Abstract

Genome restructuring is an ongoing process in natural plant populations. The influence of environmental changes on the genome is crucial, especially during periods of extreme climatic fluctuations. Interactions between the environment and the organism manifest to the greatest extent at the limits of the species' ecological niche. Thus, marginal populations are expected to exhibit lower genetic diversity and higher genetic differentiation than central populations, and some models assume that marginal populations play an important role in the maintenance and generation of biological diversity. In this review, long-term data on the cytogenetic characteristics of diploid Aegilops speltoides Tauch populations are summarized and discussed.
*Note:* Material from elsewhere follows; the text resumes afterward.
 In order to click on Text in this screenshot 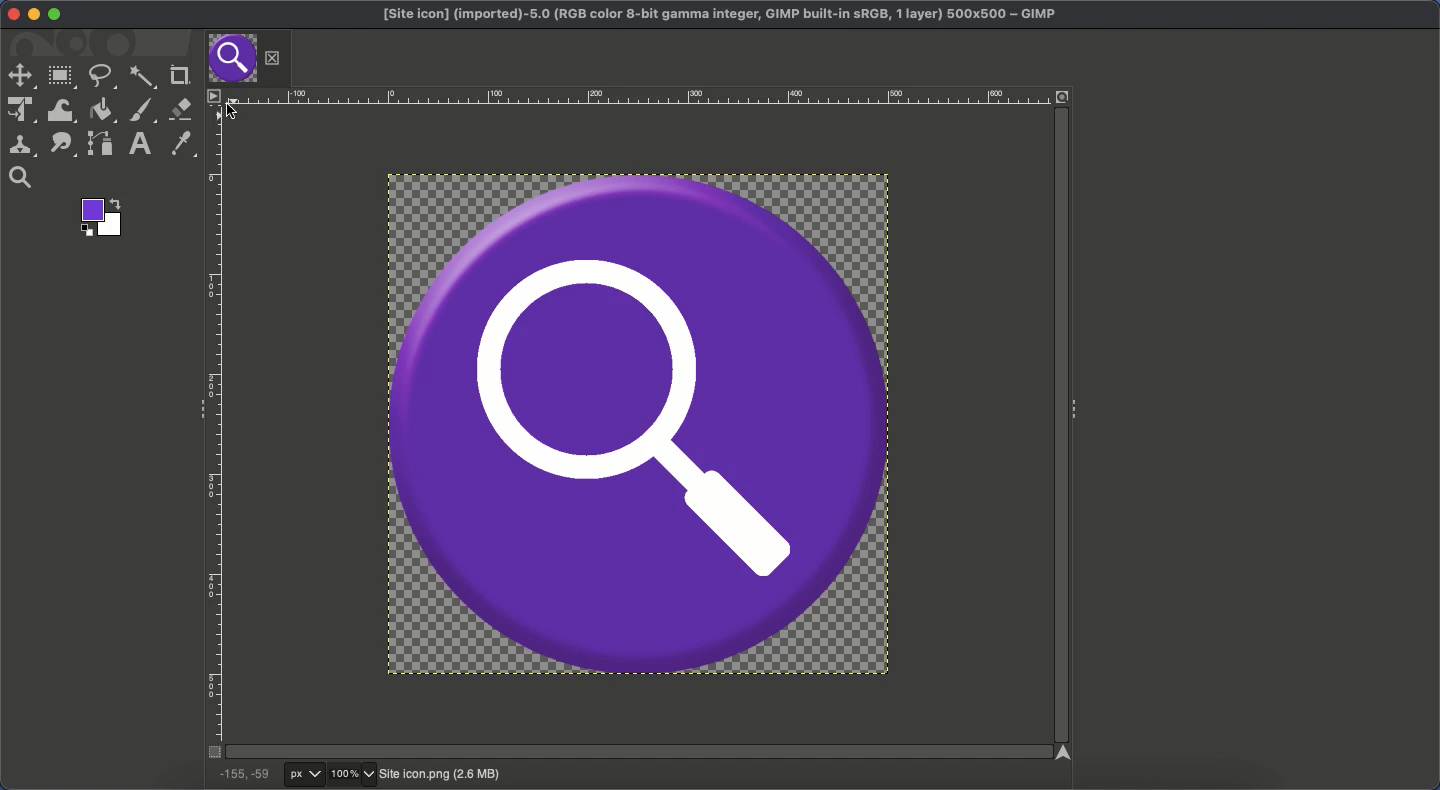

This species is distributed in and around the Fertile Crescent and is proposed to be the wild progenitor of a number of diploid and polyploid wheat species. In marginal populations of Ae. speltoides, numerical chromosomal aberrations, spontaneous aneuploidy, B-chromosomes, rDNA cluster repatterning and reduction in the species-specific and tribe-specific tandem repeats have been detected. Significant changes were observed and occurred in parallel with changes in plant morphology and physiology. Considerable genomic variation at the chromosomal level was found in the marginal populations of Ae. speltoides. It is likely that a specific combination of gene mutations and chromosomal repatterning has produced the evolutionary trend in each specific case, i.e. for a particular species or group of related species in a given period of time and in a certain habitat. The appearance of a new chromosomal pattern is considered an important factor in promoting the emergence of interbreeding barriers.